Shortly thereafter, the jury returned the verdict form with numbers filling in the blanks.
The jury filled in each of the twenty-four blanks on the form with “62,500.” Based on the jury’s verdict, the Court entered judgment against Jammie Thomas for $1,500,000.00.
This third overblown verdict in this case demonstrates that something is radically wrong. A jury has spoken for a third time and its verdict is constitutionally unsupportable. Our government is seen to support the imposition of exemplary punishment on individuals who have done no appreciable damage. The question is, what is wrong and how to fix it? A ruling on the constitutionality of the Copyright Act as applied to impose draconian punishment on file-sharing can no longer be deferred. It is now time for this Court to rule by interpreting the Copyright Act to apply in a constitutional manner.
I. CONSTITUTIONAL GROUNDS
(a) Congress has no constitutional power to enact a statute that places in private corporate hands authority to ask a jury to impose draconian exemplary damages on individual citizens who have caused no actual damage.
The Court instructed that “A copyright holder may recover statutory damages even if it did not submit evidence regarding actual damages.” As stated this is tantamount to telling the jury that actual damage does not matter. Not only does this instruction erroneously assume congressional power to punish citizens for conduct which has caused no damage, and power to punish this conduct with draconian consequence, it assumes that Congress could constitutionally and has in fact put this exemplary punishing power into private (corporate) hands.
Noted economists Mitchell Polinsky and Stephen Shavell write:
An important result in the economic theory of enforcement is that, under certain circumstances, it is optimal to impose the highest possible fine — equal to an individual’s entire wealth — with a relatively low probability of detection. The reasoning supporting this conclusion, which is usually attributed to Gary S. Becker (1968), is well known: if the fine is not at its highest level, enforcement costs can be reduced without affecting deterrence. This can be done by raising the fine to its highest level and lowering the probability of detection proportionally, so that the expected fine — and thus deterrence — is unchanged. Hence, according to this argument, it cannot be optimal for the fine to be less than an individual’s wealth. It is puzzling, of course, that this result differs so much from reality. Fines equal to an individual’s wealth hardly ever are imposed. In the standard model of public enforcement of law, sanctions are evaluated in terms of their costs, but there is no sense in which sanctions are considered to be fair or unfair. It is apparent, however, that individuals do in fact have opinions about the fairness of sanctions. Notably, they tend to believe that a sanction should not be out of proportion to the gravity of the act committed. For example, if an individual double parks, a fine of thousands of dollars or a jail term is likely to be considered unfair in view of the modest harm caused by the act. [from Optimal Fines and The Fairness of Sanctions, American Economics Review]
Exemplary punishment imposed on Jammie Thomas unconstitutionally punishes her for what others have done. A fine imposed on an individual for downloading twenty-four songs of hundreds of thousands of dollars is unfair and unconstitutional because the amount of the fine bears no fair relation to the defendant’s actions. (b) Congress has no constitutional power to require juries to award statutory damages within an arbitrarily broad range.

Exercise requirements:
[1] In the excerpt, what figure did the jury enter in each of the twenty-four blanks on the verdict form?
[2] Reproduce the excerpt's text starting at "This third overblown" and ending at "no actual damage.".

Data section:
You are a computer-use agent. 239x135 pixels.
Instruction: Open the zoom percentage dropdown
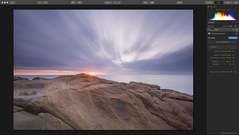click(108, 3)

Exercise responses:
[1] 62,500

[2]
This third overblown verdict in this case demonstrates that something is radically wrong. A jury has spoken for a third time and its verdict is constitutionally unsupportable. Our government is seen to support the imposition of exemplary punishment on individuals who have done no appreciable damage. The question is, what is wrong and how to fix it? A ruling on the constitutionality of the Copyright Act as applied to impose draconian punishment on file-sharing can no longer be deferred. It is now time for this Court to rule by interpreting the Copyright Act to apply in a constitutional manner.
I. CONSTITUTIONAL GROUNDS
(a) Congress has no constitutional power to enact a statute that places in private corporate hands authority to ask a jury to impose draconian exemplary damages on individual citizens who have caused no actual damage.